Grinder goes round and round

In the last post I talked of finding holes in the cockpit floor.  It looked like someone used hard board with the holes in it as  a pattern to drill into the laminate.   My solution will take care of two problems.  First the I need to fix the holes to fix the leak.  Second I want to give the cockpit a slight slope from fore to aft so that when level rain water will run out the self bailing cockpit.

I guess holes in the top of a boat are better than in the bottom

I used the grinder to get below the paint and resin that had been poured over the cockpit.  Once glass on the floor had been exposed, I ground up the sides 2 inches.  It turns out that the hole pattern only goes about a quarter of the way down the cockpit.  After getting down to clean glass, I filled the cut through the laminate with 12oz cloth and epoxy; 3 layers.  I then laid a full sheet of 12 oz fabric over the holes (which were filled with epoxy and colloidal silica) and wet it out with West System.  This layer, designed to seal the cockpit, overlapped the floor by 2 inches; enabling me to tie the floor into the sides.  For good measure, two additional layers of glass were laid down.

To get the slope I wanted I cut a  piece of 1/2 inch marine grade plywood.  The plywood was sealed all around (faces and edges) with 2 coats of epoxy.   Its runs across the cockpit where the cockpit forms part of the cabin trunk (at the companionway).  The plywood was placed on a bed of epoxy/colloidal silica.  Microfibers and epoxy filled in any gaps.  On top, of the plywood are two layers of 12 oz fabric, where the fabric hits the sides I created a fillet with the same filler.  Of course, the epox

Cockpit floor after first fairing coat.

y is “painted” on until the weave doesn’t show through.

From this plywood step, I used micro-fibers and epoxy to make a past to create a slope tying the step into the original floor.  Finally, fairing compound (west system epoxy with west system filler) was used to even things out.  After lots of sanding it was time to put the final coat on.
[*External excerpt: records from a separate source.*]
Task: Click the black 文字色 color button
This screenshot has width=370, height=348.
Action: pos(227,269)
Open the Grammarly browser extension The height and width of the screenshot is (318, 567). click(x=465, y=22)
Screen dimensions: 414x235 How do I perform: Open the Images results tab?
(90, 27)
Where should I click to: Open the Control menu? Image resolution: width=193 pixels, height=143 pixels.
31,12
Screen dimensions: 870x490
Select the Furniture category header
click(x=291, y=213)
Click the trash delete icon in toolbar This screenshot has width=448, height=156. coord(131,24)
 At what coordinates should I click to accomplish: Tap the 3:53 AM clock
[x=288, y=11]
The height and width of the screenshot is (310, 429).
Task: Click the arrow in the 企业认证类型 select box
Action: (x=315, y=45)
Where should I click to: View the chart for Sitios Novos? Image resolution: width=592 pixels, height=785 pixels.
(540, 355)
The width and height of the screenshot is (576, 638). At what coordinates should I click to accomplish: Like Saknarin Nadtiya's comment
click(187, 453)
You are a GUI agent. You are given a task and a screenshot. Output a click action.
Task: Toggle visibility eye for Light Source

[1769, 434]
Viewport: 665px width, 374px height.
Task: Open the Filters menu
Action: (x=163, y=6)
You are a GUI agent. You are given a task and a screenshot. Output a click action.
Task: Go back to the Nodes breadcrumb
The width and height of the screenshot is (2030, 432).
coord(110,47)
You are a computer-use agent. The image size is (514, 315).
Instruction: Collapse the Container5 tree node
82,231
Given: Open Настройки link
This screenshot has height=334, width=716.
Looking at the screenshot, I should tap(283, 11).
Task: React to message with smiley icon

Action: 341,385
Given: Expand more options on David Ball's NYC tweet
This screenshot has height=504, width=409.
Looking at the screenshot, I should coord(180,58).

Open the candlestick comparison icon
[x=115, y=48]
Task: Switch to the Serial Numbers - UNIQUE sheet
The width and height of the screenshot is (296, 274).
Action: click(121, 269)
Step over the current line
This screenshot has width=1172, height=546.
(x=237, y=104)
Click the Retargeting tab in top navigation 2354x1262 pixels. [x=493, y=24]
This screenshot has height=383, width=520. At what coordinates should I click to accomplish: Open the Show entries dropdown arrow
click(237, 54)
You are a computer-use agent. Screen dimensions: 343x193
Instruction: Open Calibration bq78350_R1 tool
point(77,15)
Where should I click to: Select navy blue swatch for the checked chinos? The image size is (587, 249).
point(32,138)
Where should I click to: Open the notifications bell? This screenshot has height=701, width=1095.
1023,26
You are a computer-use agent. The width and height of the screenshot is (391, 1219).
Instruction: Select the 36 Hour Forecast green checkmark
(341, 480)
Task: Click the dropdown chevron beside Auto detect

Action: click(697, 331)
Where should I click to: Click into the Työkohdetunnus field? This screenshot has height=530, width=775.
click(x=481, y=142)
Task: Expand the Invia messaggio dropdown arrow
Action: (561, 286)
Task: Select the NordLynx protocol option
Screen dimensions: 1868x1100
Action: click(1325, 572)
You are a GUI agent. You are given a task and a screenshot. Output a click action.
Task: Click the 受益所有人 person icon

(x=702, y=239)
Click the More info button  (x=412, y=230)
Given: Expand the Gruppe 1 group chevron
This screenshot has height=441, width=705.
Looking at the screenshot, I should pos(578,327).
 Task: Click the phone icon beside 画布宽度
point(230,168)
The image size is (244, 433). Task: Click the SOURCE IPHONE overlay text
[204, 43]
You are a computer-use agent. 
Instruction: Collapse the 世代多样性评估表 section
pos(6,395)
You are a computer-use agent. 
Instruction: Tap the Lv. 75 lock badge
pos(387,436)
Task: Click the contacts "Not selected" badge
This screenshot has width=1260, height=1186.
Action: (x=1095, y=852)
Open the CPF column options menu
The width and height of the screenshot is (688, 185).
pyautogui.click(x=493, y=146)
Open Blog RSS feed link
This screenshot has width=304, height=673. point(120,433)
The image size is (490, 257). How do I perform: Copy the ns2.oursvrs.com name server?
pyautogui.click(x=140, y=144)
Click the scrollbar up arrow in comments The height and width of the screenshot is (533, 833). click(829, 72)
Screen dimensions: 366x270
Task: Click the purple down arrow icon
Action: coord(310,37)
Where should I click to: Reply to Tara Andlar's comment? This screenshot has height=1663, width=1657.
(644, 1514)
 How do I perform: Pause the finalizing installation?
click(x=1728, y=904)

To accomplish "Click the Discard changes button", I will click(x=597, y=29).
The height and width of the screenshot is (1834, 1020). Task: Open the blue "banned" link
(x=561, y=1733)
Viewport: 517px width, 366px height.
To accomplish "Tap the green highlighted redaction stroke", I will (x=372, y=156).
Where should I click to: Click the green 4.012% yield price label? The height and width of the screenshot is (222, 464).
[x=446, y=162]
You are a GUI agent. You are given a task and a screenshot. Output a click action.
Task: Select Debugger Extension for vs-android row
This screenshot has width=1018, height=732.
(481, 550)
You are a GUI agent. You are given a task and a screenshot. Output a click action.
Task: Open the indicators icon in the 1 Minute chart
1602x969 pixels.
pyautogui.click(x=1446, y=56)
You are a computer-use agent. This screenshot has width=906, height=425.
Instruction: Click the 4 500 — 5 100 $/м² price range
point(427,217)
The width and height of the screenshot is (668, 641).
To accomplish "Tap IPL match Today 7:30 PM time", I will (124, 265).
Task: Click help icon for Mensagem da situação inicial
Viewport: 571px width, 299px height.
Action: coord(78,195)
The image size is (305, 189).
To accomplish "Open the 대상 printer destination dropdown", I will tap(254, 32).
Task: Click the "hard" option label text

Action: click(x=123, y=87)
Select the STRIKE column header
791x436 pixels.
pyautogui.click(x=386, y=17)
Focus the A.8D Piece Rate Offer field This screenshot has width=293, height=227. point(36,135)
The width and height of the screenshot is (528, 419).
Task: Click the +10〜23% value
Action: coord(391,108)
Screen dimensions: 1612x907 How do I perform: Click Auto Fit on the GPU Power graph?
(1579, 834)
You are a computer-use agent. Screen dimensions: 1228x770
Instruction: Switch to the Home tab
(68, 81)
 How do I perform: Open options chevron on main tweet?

I decided to go with Kiwi grip for the non-skid.  From what I have read and testimonials online, its easy to use and long lasting.   I was very cautious about the prep.  I dewaxed the sides (just in case).  I sanded all surfaces, paying special attention to those areas that had any shine to them, at all.  Finally, I used a tac rag to pick up dust, until the rags came back clean (lost of acetone and rags used).  Finally, I was ready to apply the kiwi grip.

Kiwi grip is very thick.  I applied it with a trowel and smoothed it along the surface using a notched trowel.  Once the paint is down, one simply rolls on the texture.  I rolled the paint “hard the first two times through; subsequent rolling was with a light touch.  The only difficult I had was where the cockpit sides met the floor.  In these areas, the roller would rub the surface I wasn’t working.  But a little patience and it was all on.  The tape was removed immediately after painting.

Kiwi grip applied
The kiwigrip looks great, and you can see the slight slope I added

The roller tends to flick the paint every where you don’t want it.  Luckily, just a little water and a rag gets rid of the offending paint.  I applied the paint under a cover, in about 78 to 83 degrees Fahrenheit.   It should not be applied in temperatures exceeding 90 degrees.  Drying time varies, but I hear that 72 hours and you can walk on it with boat shoes.  I don’t think the pattern is too aggressive, but I will need bare feet to make sure.  Not sure how to affect a change if it needs softening; but possible with a thinned overcoat of the paint might work.

I’ll report later on how well it holds up.  Right now I am extremely pleased with the look of it and may considered recoating some of my non-skid on deck.